Only those lines in the data below from the line containing "Магазин – Други (586, 2138)" through the line containing "Събития (852, 93)", both included, should be restated word for word.

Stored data
:::
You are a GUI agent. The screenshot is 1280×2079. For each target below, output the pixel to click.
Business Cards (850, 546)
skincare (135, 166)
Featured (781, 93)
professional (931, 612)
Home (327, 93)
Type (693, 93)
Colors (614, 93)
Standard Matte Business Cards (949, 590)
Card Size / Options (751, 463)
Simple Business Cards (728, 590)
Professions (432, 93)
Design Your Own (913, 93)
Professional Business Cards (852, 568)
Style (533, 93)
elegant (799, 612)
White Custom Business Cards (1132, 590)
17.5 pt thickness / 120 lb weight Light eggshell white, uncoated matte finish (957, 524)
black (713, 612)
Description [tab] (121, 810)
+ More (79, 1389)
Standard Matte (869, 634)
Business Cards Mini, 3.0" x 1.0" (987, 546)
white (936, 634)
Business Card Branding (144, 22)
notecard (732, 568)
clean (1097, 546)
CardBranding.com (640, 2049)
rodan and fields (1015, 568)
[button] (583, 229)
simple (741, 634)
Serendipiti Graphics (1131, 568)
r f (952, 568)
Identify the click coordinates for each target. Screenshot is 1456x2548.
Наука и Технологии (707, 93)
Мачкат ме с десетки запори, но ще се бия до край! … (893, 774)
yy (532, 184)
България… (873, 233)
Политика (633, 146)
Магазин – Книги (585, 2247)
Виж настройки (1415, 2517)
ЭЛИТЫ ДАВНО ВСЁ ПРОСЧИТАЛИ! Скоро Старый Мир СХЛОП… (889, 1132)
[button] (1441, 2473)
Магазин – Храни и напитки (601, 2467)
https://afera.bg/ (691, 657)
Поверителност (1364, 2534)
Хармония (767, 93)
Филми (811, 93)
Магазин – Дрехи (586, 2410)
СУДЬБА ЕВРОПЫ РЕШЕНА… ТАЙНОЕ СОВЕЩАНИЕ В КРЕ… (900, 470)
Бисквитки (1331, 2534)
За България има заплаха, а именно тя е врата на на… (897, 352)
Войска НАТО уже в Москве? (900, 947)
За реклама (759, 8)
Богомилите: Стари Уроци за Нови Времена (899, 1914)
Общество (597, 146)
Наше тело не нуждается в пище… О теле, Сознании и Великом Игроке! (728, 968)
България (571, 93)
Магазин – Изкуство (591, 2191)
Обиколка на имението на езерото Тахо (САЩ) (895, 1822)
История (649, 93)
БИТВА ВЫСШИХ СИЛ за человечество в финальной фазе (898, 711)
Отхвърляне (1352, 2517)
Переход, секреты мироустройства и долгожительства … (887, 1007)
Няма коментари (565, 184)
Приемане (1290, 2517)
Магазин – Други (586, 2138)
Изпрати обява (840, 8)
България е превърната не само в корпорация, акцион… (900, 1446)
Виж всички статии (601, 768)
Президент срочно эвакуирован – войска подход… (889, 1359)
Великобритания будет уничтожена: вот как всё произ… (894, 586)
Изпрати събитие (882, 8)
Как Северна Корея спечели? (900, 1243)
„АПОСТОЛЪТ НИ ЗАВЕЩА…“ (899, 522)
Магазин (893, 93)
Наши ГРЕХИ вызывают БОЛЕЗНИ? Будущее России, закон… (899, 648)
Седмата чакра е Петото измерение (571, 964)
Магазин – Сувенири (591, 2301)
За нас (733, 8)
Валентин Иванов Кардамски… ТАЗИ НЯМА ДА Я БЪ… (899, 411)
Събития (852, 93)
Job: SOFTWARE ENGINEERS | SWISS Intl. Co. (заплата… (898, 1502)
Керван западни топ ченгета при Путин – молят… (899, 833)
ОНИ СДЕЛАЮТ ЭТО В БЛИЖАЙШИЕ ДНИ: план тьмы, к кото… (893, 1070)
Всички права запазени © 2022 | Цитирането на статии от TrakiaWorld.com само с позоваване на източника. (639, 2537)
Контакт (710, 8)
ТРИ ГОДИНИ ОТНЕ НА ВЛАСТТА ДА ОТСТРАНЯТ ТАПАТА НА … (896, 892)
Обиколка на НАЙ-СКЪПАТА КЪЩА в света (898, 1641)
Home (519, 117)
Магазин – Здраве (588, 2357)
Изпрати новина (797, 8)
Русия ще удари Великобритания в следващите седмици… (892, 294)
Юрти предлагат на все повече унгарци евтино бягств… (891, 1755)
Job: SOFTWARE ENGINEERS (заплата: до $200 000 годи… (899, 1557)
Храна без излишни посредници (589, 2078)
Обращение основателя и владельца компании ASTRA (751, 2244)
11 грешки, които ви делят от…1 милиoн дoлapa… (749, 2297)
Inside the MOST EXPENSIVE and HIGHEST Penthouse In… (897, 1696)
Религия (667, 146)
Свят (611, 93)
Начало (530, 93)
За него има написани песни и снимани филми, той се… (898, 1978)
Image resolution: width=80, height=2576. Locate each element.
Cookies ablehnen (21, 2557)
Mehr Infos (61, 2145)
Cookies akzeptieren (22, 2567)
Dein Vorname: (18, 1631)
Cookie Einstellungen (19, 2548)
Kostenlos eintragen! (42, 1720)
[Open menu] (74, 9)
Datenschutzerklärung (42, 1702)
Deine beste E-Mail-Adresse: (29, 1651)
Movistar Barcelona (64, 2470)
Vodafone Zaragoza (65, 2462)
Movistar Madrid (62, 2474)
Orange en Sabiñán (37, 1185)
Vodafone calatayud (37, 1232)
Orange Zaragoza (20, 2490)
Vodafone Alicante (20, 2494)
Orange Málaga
:::
Written solution:
Магазин – Други (586, 2138)
Изпрати обява (840, 8)
България е превърната не само в корпорация, акцион… (900, 1446)
Виж всички статии (601, 768)
Президент срочно эвакуирован – войска подход… (889, 1359)
Великобритания будет уничтожена: вот как всё произ… (894, 586)
Изпрати събитие (882, 8)
Как Северна Корея спечели? (900, 1243)
„АПОСТОЛЪТ НИ ЗАВЕЩА…“ (899, 522)
Магазин (893, 93)
Наши ГРЕХИ вызывают БОЛЕЗНИ? Будущее России, закон… (899, 648)
Седмата чакра е Петото измерение (571, 964)
Магазин – Сувенири (591, 2301)
За нас (733, 8)
Валентин Иванов Кардамски… ТАЗИ НЯМА ДА Я БЪ… (899, 411)
Събития (852, 93)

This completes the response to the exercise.